What third party consents are required to sell a company?

Takeaway: Depending on the structure of the transaction, completing acquisitions can require obtaining third-party consents, including contractual consent rights, stockholder approval, lender consent, regulatory approval, key employee consent, and landlord consent.

When selling a startup, the process involves not only the buyer and the seller but often third parties as well. Third parties such as creditors, stockholders, or landlords may have rights that are impacted by the sale, requiring their consent before the transaction can proceed. This post will explain the key third party consents that startups need to be aware of when planning to sell their company.

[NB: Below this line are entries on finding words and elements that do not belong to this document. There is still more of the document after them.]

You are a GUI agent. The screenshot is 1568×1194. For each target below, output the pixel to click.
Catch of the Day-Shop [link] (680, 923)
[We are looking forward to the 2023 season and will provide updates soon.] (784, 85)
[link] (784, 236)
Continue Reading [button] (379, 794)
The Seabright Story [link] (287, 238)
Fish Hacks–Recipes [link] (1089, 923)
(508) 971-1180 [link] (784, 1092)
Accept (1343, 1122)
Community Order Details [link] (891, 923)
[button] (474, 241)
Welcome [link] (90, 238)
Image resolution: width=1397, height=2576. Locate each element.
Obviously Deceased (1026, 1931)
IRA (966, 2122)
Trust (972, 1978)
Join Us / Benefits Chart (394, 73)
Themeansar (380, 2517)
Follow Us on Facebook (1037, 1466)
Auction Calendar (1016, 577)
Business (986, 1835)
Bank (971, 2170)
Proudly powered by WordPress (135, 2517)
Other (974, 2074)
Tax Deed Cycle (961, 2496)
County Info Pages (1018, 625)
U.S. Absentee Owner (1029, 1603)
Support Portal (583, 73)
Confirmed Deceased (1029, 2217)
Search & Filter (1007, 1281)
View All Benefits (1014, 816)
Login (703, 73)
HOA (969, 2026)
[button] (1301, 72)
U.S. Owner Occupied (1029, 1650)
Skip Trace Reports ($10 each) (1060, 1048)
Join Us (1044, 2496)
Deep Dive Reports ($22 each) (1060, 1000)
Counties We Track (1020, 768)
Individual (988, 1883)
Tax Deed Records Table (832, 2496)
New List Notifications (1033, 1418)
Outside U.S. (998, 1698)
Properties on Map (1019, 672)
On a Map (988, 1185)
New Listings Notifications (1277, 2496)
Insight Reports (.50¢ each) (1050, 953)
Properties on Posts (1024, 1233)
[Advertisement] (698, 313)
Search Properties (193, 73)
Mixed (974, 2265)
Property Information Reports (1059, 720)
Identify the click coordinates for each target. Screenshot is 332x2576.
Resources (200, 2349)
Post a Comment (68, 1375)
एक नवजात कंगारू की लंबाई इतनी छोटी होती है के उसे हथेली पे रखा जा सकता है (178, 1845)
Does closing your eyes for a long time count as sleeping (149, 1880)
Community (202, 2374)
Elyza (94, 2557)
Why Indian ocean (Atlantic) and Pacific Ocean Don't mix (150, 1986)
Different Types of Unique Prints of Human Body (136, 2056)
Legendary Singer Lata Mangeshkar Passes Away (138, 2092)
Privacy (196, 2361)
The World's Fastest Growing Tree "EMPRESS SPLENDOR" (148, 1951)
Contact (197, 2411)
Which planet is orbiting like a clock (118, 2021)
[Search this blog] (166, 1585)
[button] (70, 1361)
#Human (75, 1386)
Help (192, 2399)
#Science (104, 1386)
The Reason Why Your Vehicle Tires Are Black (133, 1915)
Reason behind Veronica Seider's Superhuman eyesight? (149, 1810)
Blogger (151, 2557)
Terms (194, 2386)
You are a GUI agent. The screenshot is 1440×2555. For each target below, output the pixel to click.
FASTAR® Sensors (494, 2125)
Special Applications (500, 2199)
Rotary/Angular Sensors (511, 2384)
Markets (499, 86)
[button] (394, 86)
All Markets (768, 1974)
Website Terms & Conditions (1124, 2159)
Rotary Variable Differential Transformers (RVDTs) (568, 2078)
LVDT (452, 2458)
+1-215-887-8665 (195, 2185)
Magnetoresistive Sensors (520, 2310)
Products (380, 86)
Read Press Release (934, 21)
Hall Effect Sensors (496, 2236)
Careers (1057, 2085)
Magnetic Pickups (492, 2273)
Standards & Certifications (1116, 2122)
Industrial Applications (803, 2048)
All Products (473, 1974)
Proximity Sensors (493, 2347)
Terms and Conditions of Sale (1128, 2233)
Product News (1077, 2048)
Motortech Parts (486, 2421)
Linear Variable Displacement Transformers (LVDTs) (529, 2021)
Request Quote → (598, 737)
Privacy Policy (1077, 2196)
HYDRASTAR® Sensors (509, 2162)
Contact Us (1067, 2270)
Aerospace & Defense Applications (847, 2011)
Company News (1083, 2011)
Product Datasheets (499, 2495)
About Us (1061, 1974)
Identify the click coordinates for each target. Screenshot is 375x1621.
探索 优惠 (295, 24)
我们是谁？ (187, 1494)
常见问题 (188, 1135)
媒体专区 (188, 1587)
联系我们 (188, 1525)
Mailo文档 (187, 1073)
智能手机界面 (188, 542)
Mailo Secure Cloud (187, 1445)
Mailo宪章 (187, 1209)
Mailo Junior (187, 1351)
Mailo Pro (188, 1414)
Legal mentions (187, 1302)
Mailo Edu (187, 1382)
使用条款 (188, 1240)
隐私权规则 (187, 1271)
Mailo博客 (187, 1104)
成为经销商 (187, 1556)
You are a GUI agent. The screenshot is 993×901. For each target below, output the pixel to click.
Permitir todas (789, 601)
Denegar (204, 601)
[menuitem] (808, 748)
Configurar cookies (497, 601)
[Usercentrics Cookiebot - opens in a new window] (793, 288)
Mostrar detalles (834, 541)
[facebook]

Contractual Consent Rights

In many business contracts, there is a clause known as a "change of control" provision. This provision requires the company to obtain the consent of the other party before it can be sold. This is particularly common in customer contracts, vendor agreements, and commercial leases. Not all transaction types trigger change of control provisions - reverse triangular mergers, for example, often do not.

Stockholder Consent

In most jurisdictions and corporate structures, the sale of a company requires the consent of its stockholders. Depending on the jurisdiction and the company's charter and bylaws, this could require a variety of votes including a simple majority, a supermajority, and/or a majority of certain classes of stock.

Lender Consent

If the company has taken on debt, the lender may also have a say in the sale of the company. Loan agreements often include covenants that require the lender's consent before the borrower can engage in certain actions, including selling the company.

Regulatory Approval

Depending on the industry and jurisdiction, regulatory authorities may need to approve the sale. This is particularly common in heavily regulated industries, such as healthcare, financial services, and telecommunications but less common with technology startups.

Consent of Key Employees

While not always a legal requirement, obtaining the consent of key employees can be crucial. These individuals often have deep knowledge of the company's operations and relationships with customers and suppliers and the buyer will likely want them to sign new employment agreements. Their departure could significantly impact the value of the company to the buyer.

Landlord Consent

If the company leases its premises, the landlord may need to consent to the transfer of the lease. This is especially relevant if the lease is a significant asset, such as in a retail business.

Conclusion

Selling a company often requires the consent of more parties than just the buyer and the seller. Early identification and management of these third party consents can help prevent delays and complications in the sale process.